== Segment start ==

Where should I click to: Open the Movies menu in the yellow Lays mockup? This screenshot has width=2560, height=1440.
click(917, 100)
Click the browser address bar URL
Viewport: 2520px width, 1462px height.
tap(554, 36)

== Segment end ==

*TASK PROMPT*
Transcribe the whole listing above, keeping each line exactly as written.

*ANSWER TO THE EXERCISE*
Where should I click to: Open the Movies menu in the yellow Lays mockup? This screenshot has width=2560, height=1440.
click(917, 100)
Click the browser address bar URL
Viewport: 2520px width, 1462px height.
tap(554, 36)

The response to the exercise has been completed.